◆ **TASK TO COMPLETE**
Pull out every line from the entries below that contains the string "icon", and copy each one in full.

++++++++++

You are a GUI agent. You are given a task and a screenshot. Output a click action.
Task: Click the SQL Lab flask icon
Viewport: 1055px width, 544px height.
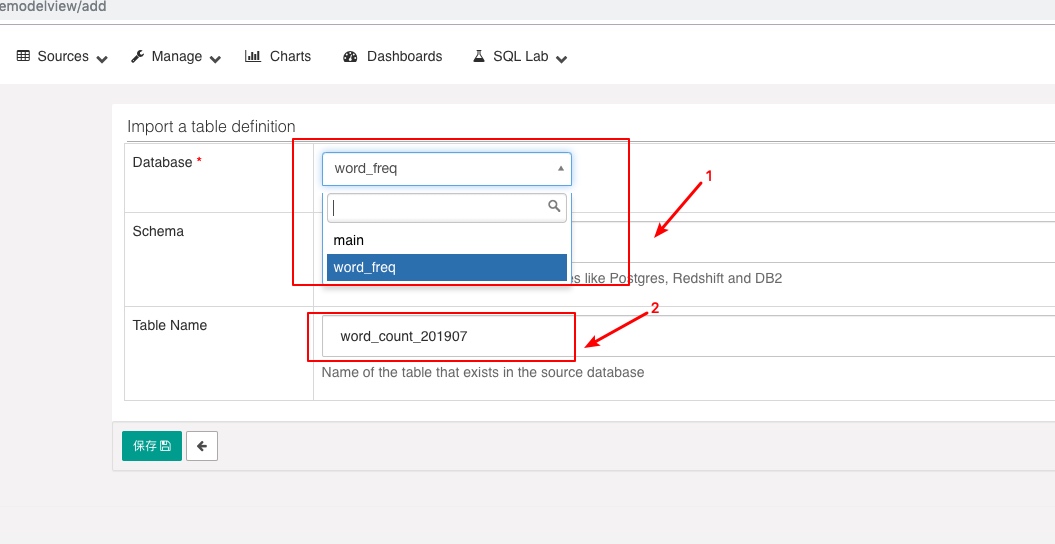(x=478, y=56)
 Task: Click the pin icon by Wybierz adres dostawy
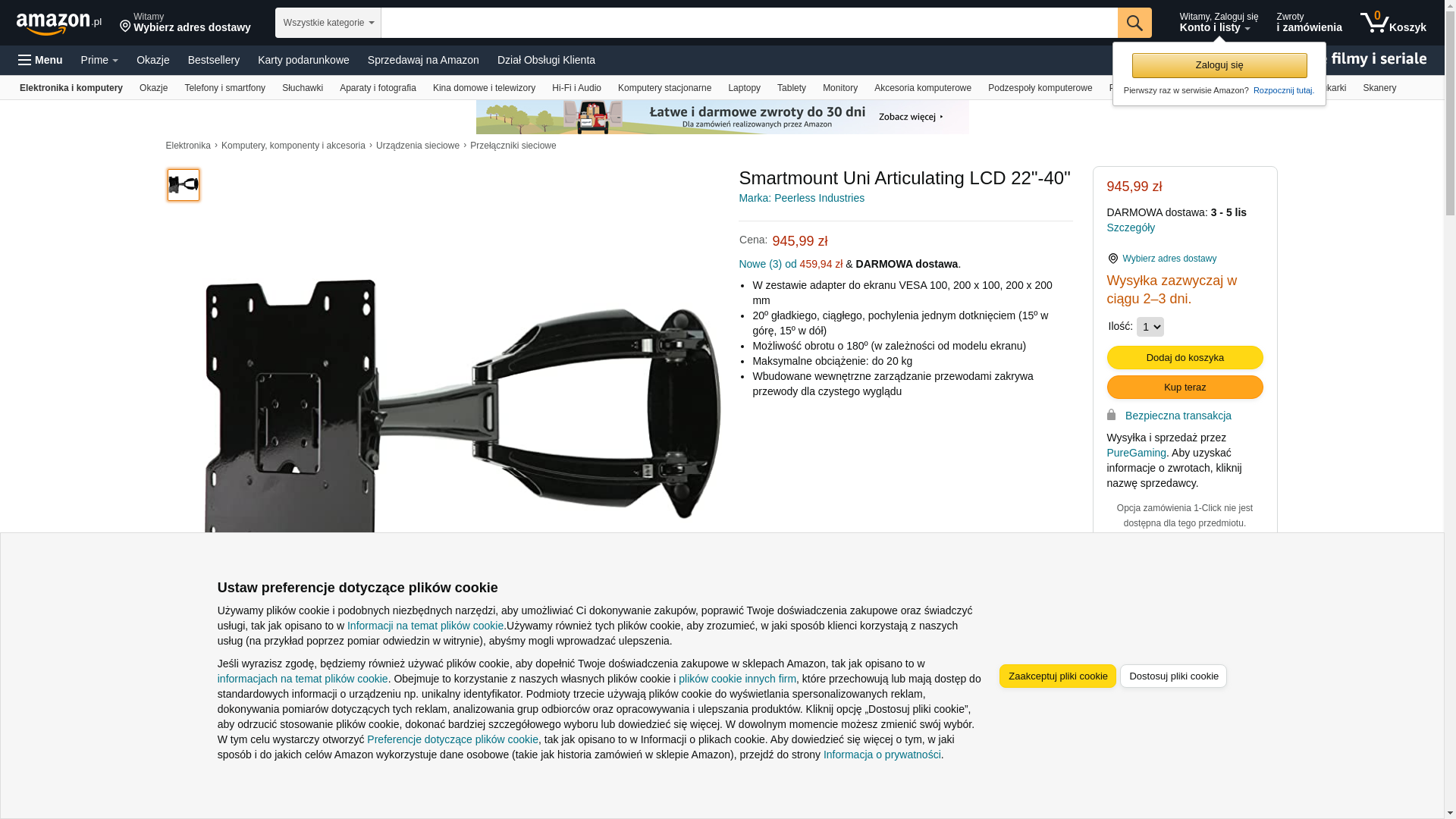(1112, 259)
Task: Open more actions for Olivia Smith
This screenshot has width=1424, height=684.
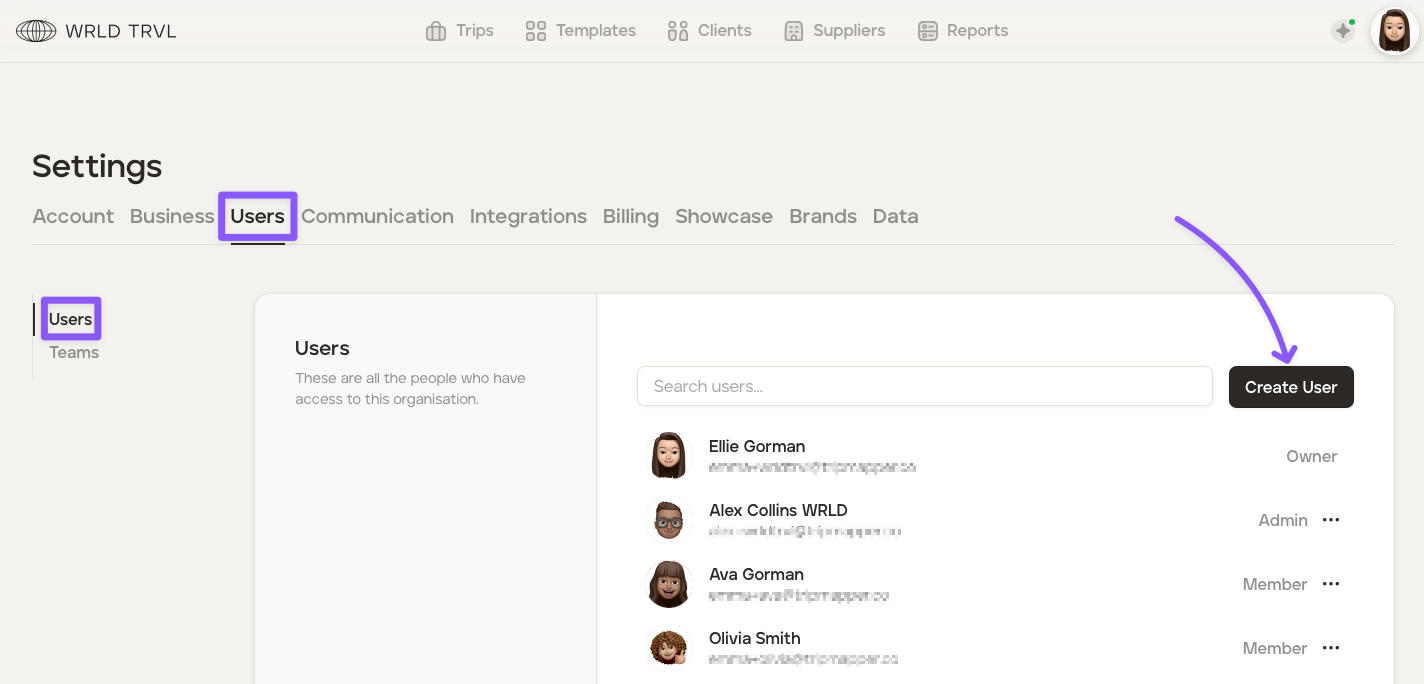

++++++++++

◆ **SOLUTION BELOW**
Task: Click the SQL Lab flask icon
 Task: Click the pin icon by Wybierz adres dostawy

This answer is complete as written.